ASSIGNED TASK. Your output should consist of the lines from the first line of the records below through the one with "Home (136, 100)", exactly, minus the pictures.

DATA FOR THIS EXERCISE.
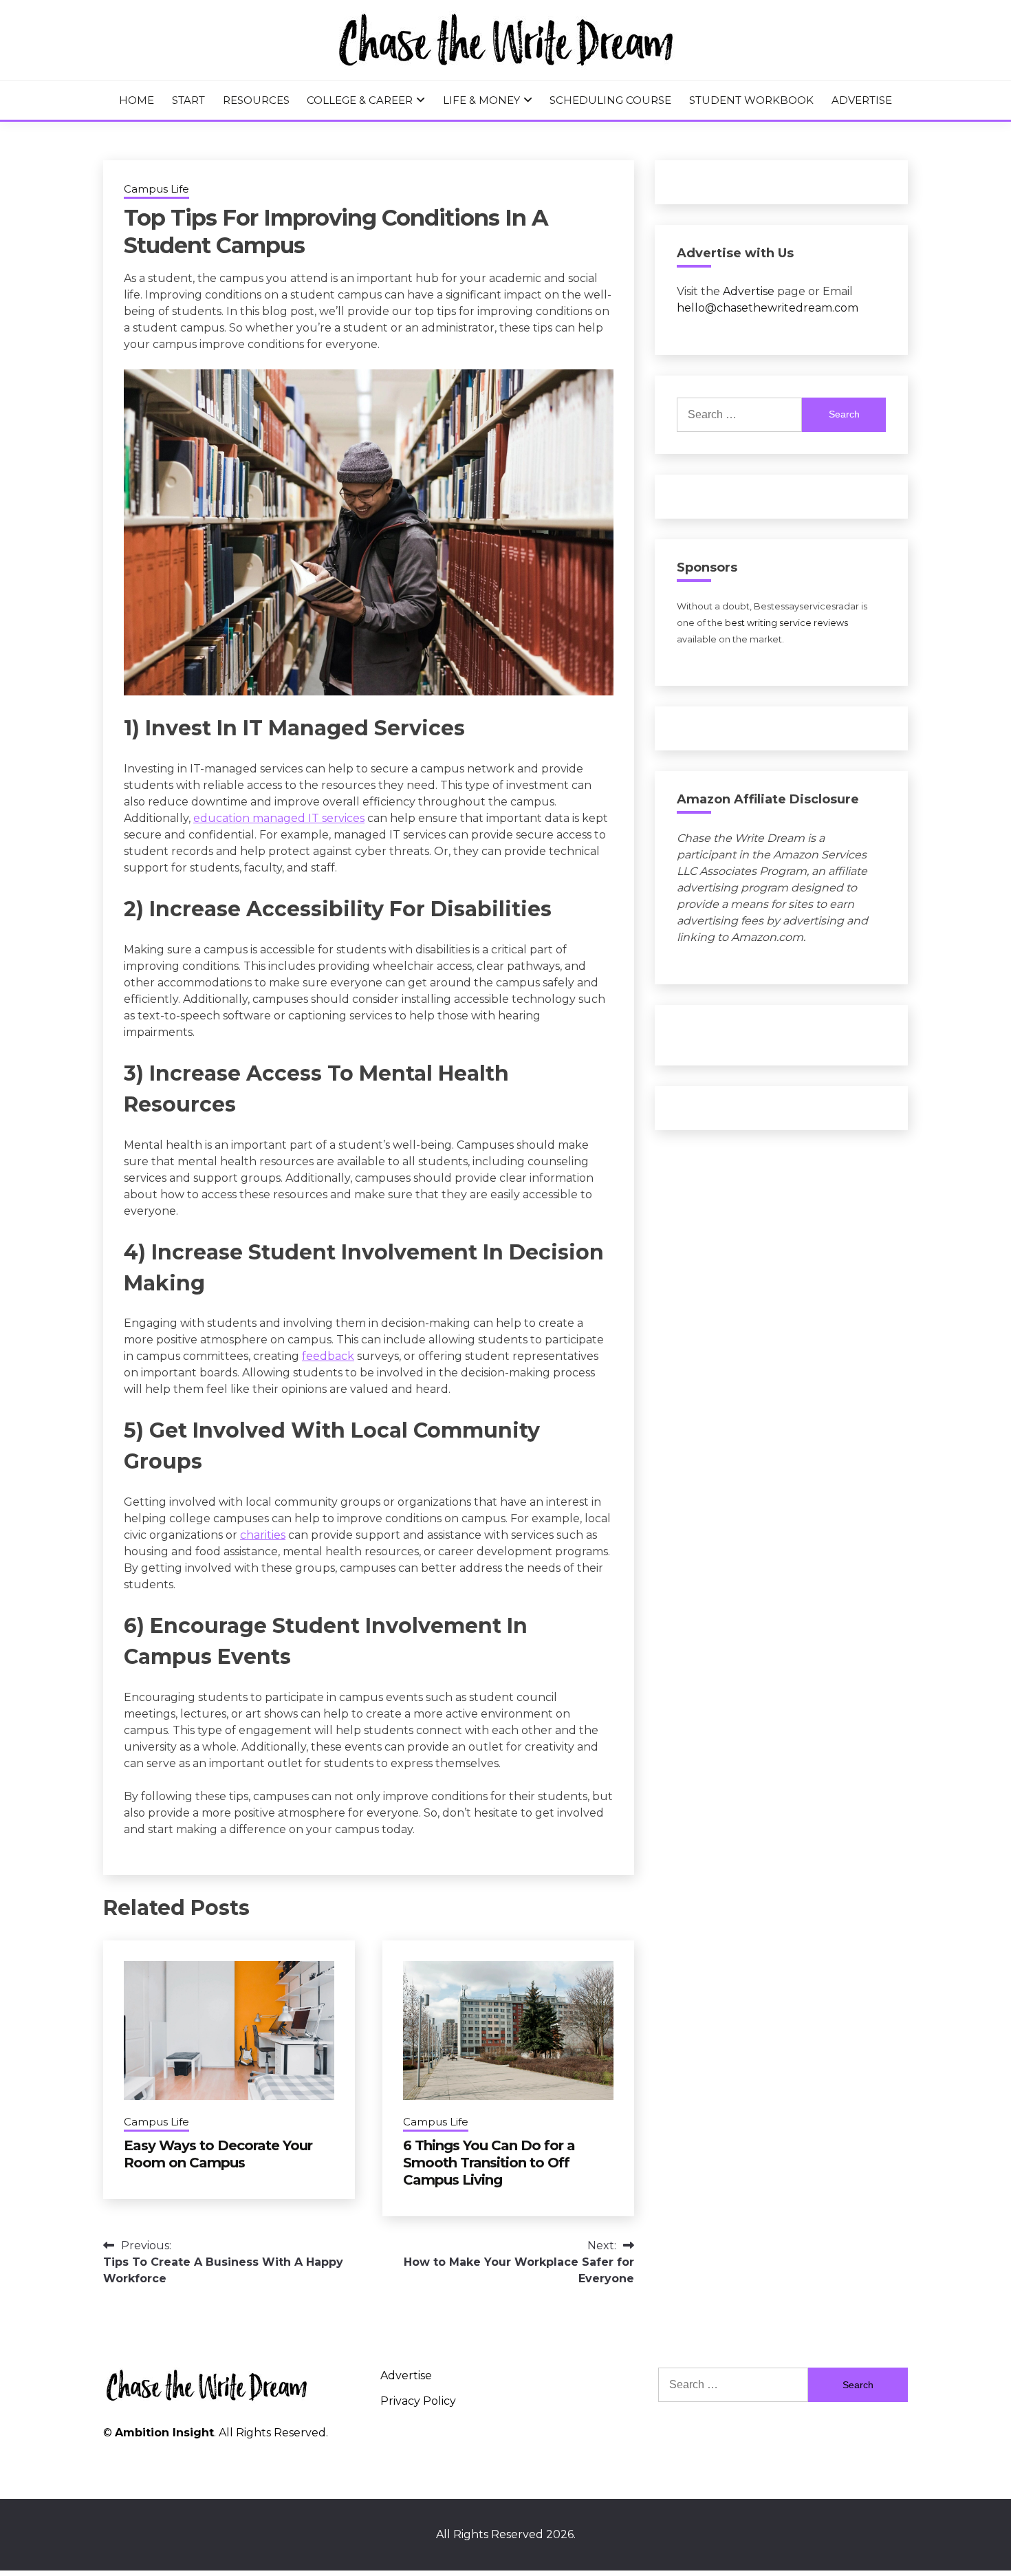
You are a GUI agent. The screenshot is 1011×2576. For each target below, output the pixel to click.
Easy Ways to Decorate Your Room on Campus (218, 2154)
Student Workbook (751, 100)
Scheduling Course (610, 100)
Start (188, 100)
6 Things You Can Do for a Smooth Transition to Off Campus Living (489, 2162)
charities (262, 1534)
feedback (328, 1356)
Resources (256, 100)
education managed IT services (279, 818)
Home (136, 100)
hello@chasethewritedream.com (767, 307)
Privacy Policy (418, 2400)
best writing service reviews (786, 623)
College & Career (360, 100)
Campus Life (156, 188)
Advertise (861, 100)
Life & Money (481, 100)
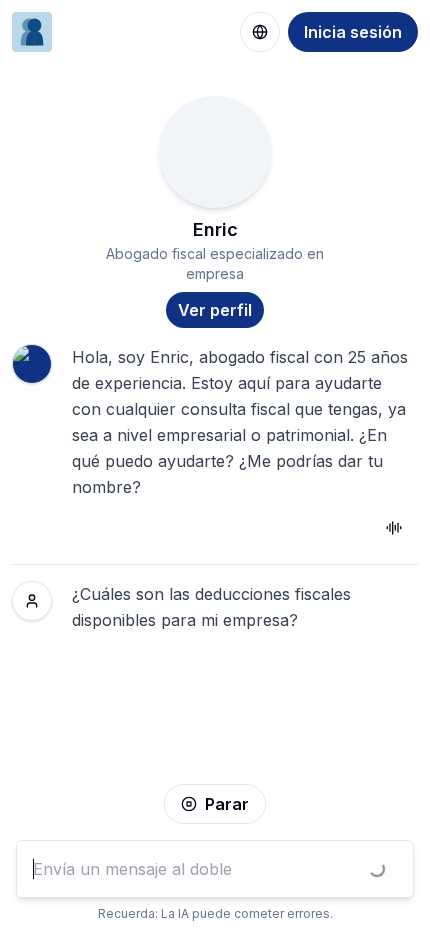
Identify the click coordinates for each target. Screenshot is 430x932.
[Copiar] (394, 528)
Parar (227, 804)
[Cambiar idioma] (260, 32)
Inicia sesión (353, 32)
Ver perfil (215, 310)
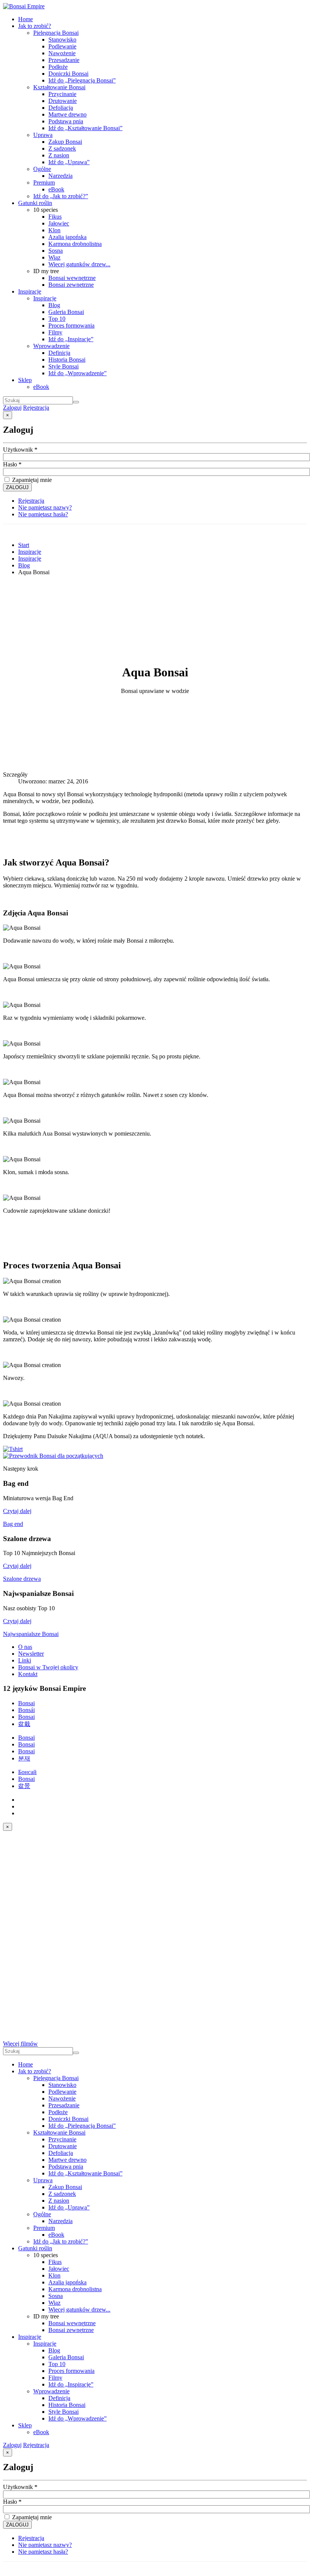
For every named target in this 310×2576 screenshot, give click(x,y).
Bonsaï (26, 1737)
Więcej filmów (20, 2043)
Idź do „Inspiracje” (70, 339)
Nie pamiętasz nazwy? (45, 507)
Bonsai (26, 1703)
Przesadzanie (63, 60)
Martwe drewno (67, 114)
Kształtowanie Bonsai (59, 87)
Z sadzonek (62, 148)
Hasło (12, 464)
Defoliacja (60, 107)
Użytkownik (20, 449)
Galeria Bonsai (66, 312)
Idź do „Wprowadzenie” (77, 373)
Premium (44, 182)
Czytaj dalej (17, 1511)
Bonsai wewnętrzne (72, 278)
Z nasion (58, 155)
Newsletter (31, 1653)
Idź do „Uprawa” (69, 162)
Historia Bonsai (66, 359)
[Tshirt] (13, 1449)
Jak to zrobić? (34, 26)
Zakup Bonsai (65, 141)
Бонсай (27, 1772)
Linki (24, 1660)
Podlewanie (62, 46)
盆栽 (24, 1724)
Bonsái (26, 1710)
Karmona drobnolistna (75, 244)
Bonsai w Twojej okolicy (48, 1667)
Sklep (25, 380)
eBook (56, 189)
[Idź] (76, 402)
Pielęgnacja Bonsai (56, 33)
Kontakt (27, 1674)
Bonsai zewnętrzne (71, 284)
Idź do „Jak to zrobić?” (60, 196)
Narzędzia (60, 175)
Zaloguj (12, 407)
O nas (25, 1647)
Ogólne (42, 169)
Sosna (55, 250)
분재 (24, 1758)
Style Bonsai (63, 366)
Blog (54, 305)
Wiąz (54, 257)
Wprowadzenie (51, 346)
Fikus (55, 216)
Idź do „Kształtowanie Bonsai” (85, 128)
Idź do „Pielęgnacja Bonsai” (82, 80)
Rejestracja (36, 407)
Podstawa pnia (65, 121)
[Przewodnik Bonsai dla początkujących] (53, 1456)
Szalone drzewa (22, 1578)
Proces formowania (71, 325)
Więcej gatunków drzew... (79, 264)
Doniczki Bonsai (68, 73)
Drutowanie (62, 101)
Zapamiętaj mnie (31, 480)
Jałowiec (58, 223)
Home (25, 19)
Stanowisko (62, 39)
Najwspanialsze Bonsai (31, 1634)
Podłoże (58, 67)
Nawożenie (62, 53)
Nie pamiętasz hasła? (43, 514)
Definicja (59, 353)
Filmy (55, 332)
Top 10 (56, 318)
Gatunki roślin (35, 203)
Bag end (13, 1524)
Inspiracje (29, 291)
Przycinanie (62, 94)
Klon (54, 230)
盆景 (24, 1786)
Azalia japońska (67, 237)
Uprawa (43, 135)
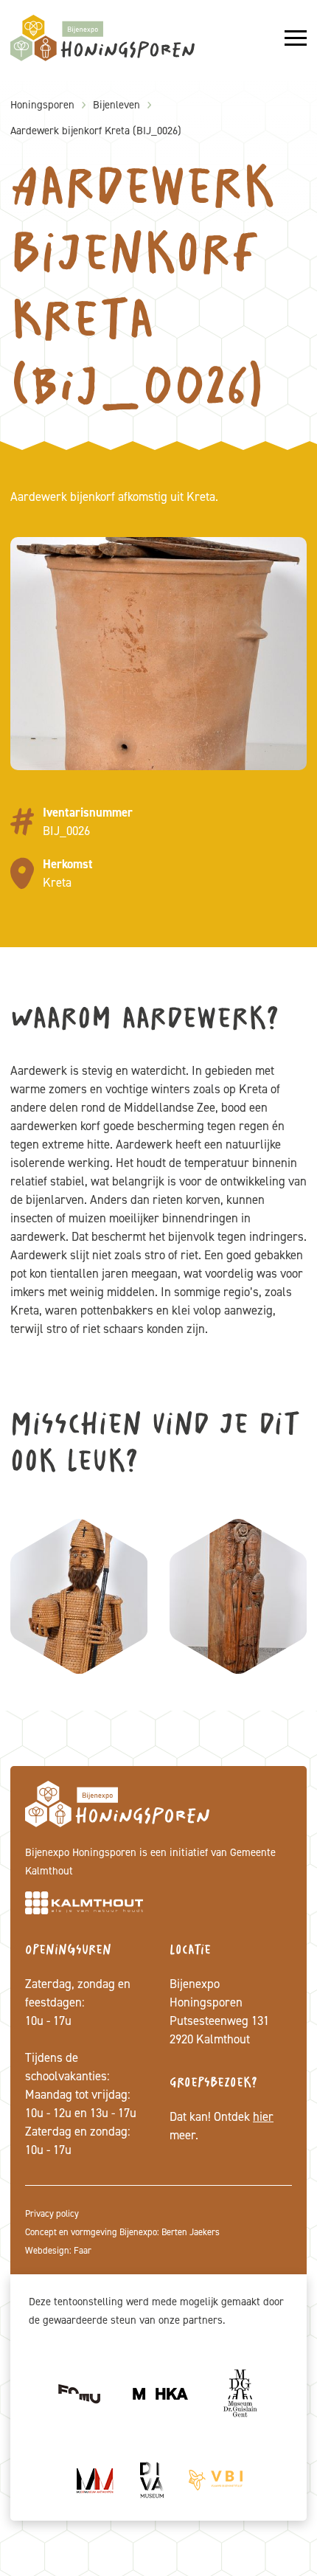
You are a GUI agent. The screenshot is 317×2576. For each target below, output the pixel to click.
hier (263, 2116)
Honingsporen (42, 104)
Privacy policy (52, 2213)
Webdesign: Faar (58, 2250)
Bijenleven (116, 104)
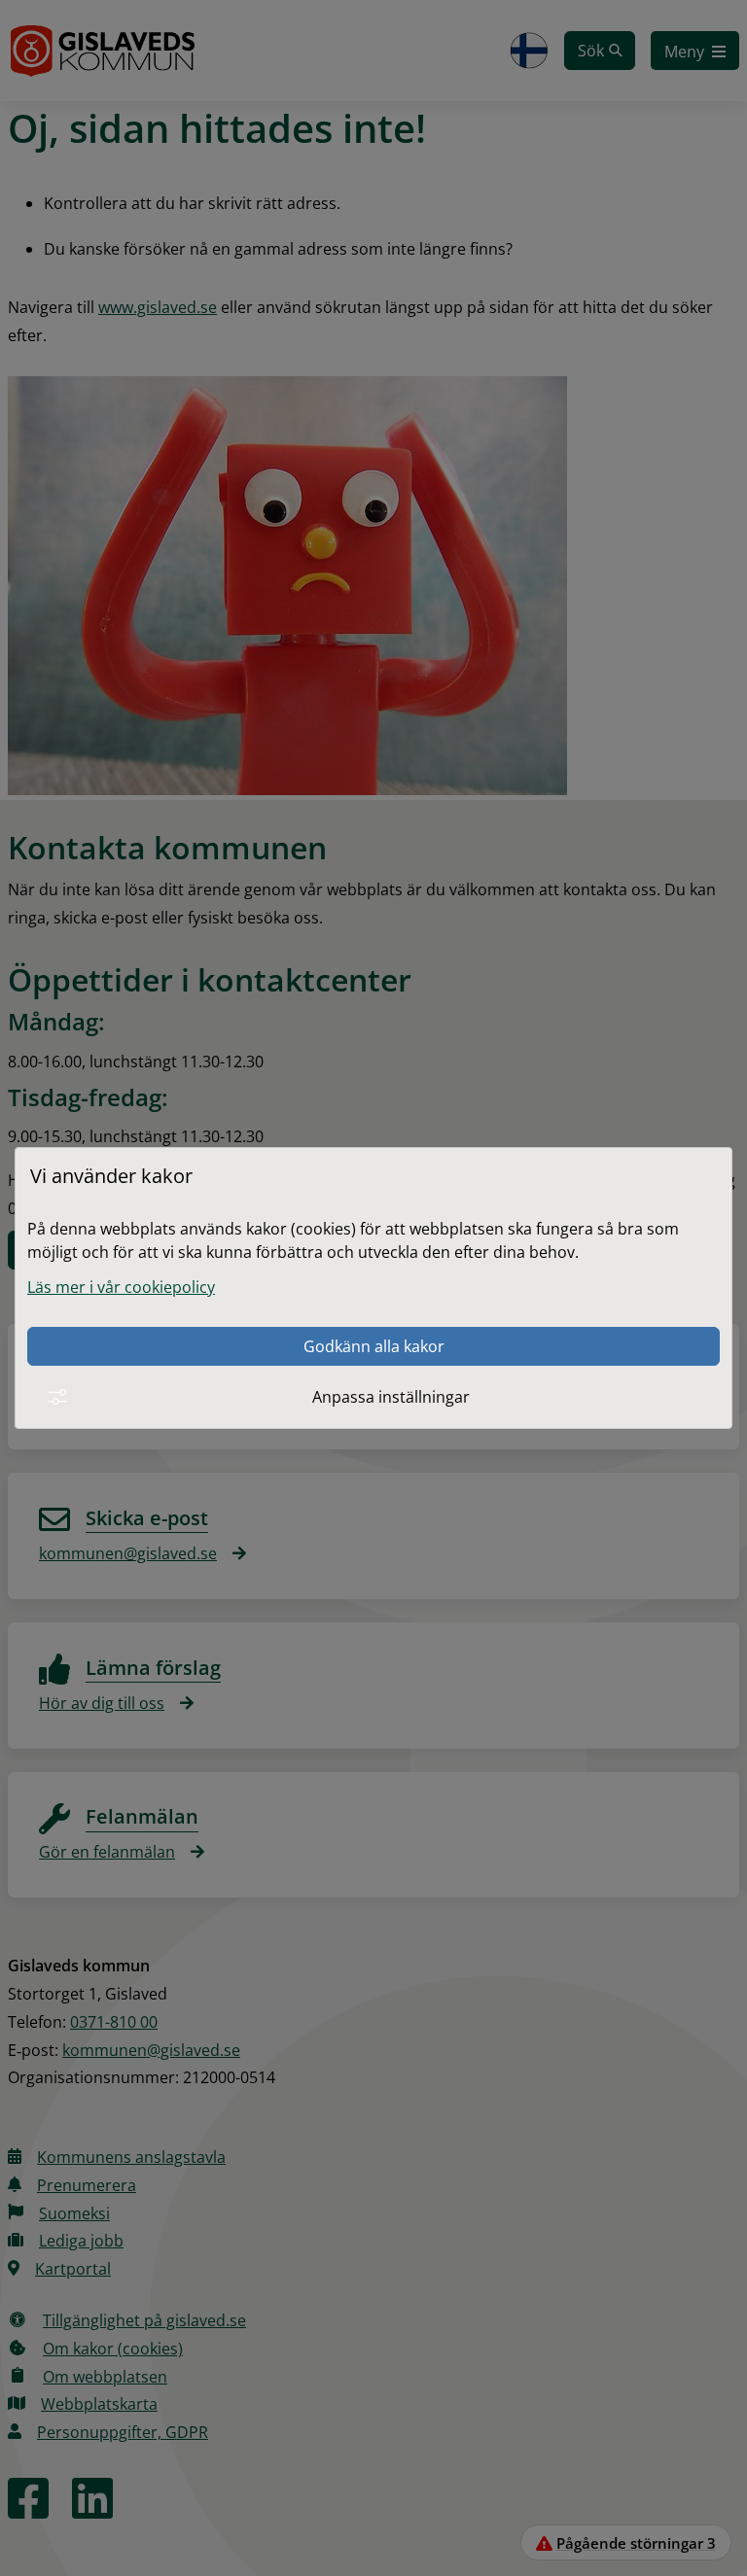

RESPONSE TO THE EXERCISE.
You are a GUI agent. The screenshot is 1011×2576. For each target below, output the pixel to click.
Easy Ways to Decorate Your Room on Campus (218, 2154)
Student Workbook (751, 100)
Scheduling Course (610, 100)
Start (188, 100)
6 Things You Can Do for a Smooth Transition to Off Campus Living (489, 2162)
charities (262, 1534)
feedback (328, 1356)
Resources (256, 100)
education managed IT services (279, 818)
Home (136, 100)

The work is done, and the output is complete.